** start of Document **

Here's a thought....

Here's a quick thought: if you live in a country where using toilet paper in the bathroom is not the norm and blatantly picking your nose in public is, at least dry off your hand a little bit before trying to shake mine.

Just a (sadly not-so-random) thought.

Saturday, June 16, 2007

Further in the Future

So, it turns out I am much further in the future than I had first suspected. My first suspicions that I may be living in the future came my second day in the country when I examined the front page of that day’s “The Himalayan Times” which casually noted the year was 2064. Whaaa??!!! Was the frequent turbulence that I too carefully dismissed on my Qatar Airlines flight actually my plane passing through some sort of time warp or worm hole? Had my jet-lag actually sent me into some sort of 57 year Rip Van Winkle style deep-sleep? I did not know what had happened. But many signs over the next few days confirmed my suspicions I was living in the future. I walked through the crowded streets to see vendors selling DVDs of movies that had not even been released in U.S. theaters yet. I also saw vehicles line up for hours at a time to get fuel from the petrol pumps, confirming that the always feared worldwide gasoline shortage was now a reality.


Eventually I learned that my time travel was neither wormhole nor jetlag induced but rather a Nepali decision in 1958 for their nation to live in the future. It turns out that Nepal’s skewing of their time-zone fifteen minutes ahead of Indian Standard Time is not the only way they have cemented its' place as the South Asian country of the future. They have also jumped over half a century ahead of everyone else in the world by adopting an official calendar that is 56 years, 8 months, and seventeen days ahead of Gregorian, A.D. time. Thus by the Nepali calendar, it is 2064 B.S. (Bikram Sambat).

As a man living in the future I feel the duty to occasionally tell those in the past what they can expect in the years to come. So, here are a few useful things I have observed thus far.

** end of Document **
** start of Given data **

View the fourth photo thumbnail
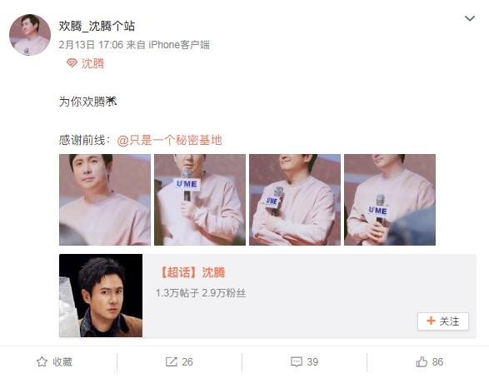click(x=390, y=200)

** end of Given data **

• [Tasks to complete]:
• a. According to the Nepal post, by how much is Nepal's official calendar ahead of the Gregorian calendar?
• b. Decide whether each statement agrees with the Nepal post, and quote the words from the post that settle it. (i) The writer first saw the year 2064 on the front page of "The Himalayan Times." (ii) Nepal's time zone is thirty minutes ahead of Indian Standard Time. (iii) Nepal decided in 1958 to live in the future.
• c. Write the next part of the Nepal post, starting right after its final sentence.
The lines above come from a different source than the Nepal post.

• [Answers]:
• a. 56 years, 8 months, and seventeen days.

• b.
(i) Yes: "examined the front page of that day’s “The Himalayan Times” which casually noted the year was 2064"
(ii) No: "fifteen minutes ahead of Indian Standard Time"
(iii) Yes: "a Nepali decision in 1958 for their nation to live in the future"

• c.
Flying Cars
Unfortunately, cars still do not fly. But, you can often find chickens and goats riding on public transportation – a positive sign that humans and livestock will one day learn to coexist peacefully. While the goats are sometimes forced to ride on the roof of the buses, many humans will choose to ride on the roofs of buses as well.

Global Warming
Good news -- the global warming problem has been solved! I know this because the seeming complete lack of concern here for the massive amounts of pollution from factories, burning trash, and vehicle emissions indicates that by 2064 humanity has found another way to curb the dangerous problem of climate change. There can be no other explanation. So, worry no more about that whole “Inconvenient Truth” stuff (though it does rain a whole lot in the future…). But you may want to have a good surgical mask for that whole breathing thing…

Monkeys Everywhere!
But the best news of all may be that in the future, monkeys are everywhere. Ok, well, maybe not quite everywhere, but there are way more monkeys than there were back in the past. In fact, they even have an entire temple in the future known as "the Monkey Temple." I have not been there yet, but you better believe it is at the top of my to do list. And I would like to believe, that the monkeys there are those really smart super-monkeys.



Unfortunately, for fear of disrupting the space-time continuum, that is all I really feel I should say right now. Hopefully, in time, I will be able to reveal more.